Rinvenute dagli uomini del Corpo Forestale dello Stato del Comando Stazione di Castel del Monte (AQ), dipendente dal Coordinamento Territoriale per l’Ambiente del Corpo Forestale dello Stato per il Parco Nazionale del Gran Sasso e Monti della Laga di Assergi (AQ), quindici piante di cannabis, coltivate e detenute senza autorizzazione a Calascio (AQ).

La scoperta è stata fatta dagli agenti della Forestale che, durante un ordinario servizio di controllo del territorio, hanno rinvenuto la coltivazione delle piante della nota sostanza stupefacente su un terreno incolto in località “Monte Cogozza” del Comune di Calascio, abilmente occultate tra arbusti di ginepro.

Ne è seguita un’attività di indagine che ha condotto al sequestro delle piante e all’individuazione del responsabile di tale illecito che è stato denunciato alla competente Autorità Giudiziaria.

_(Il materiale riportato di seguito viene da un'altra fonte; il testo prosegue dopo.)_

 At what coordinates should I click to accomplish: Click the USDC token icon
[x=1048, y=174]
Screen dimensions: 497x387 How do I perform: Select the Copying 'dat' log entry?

Non è la prima volta che pattuglie del Corpo Forestale dello Stato intervengono in situazioni del genere e risulta dunque sempre più importante l'attività di controllo anche nelle aree a vocazione rurale e montana. La tradizionale conoscenza che il Corpo forestale dello Stato ha dei luoghi in cui opera è di grande supporto anche per il contrasto di tali fenomeni oltre che per la più generale repressione di tutti i reati in qualunque forma connessi all'uso illecito del territorio.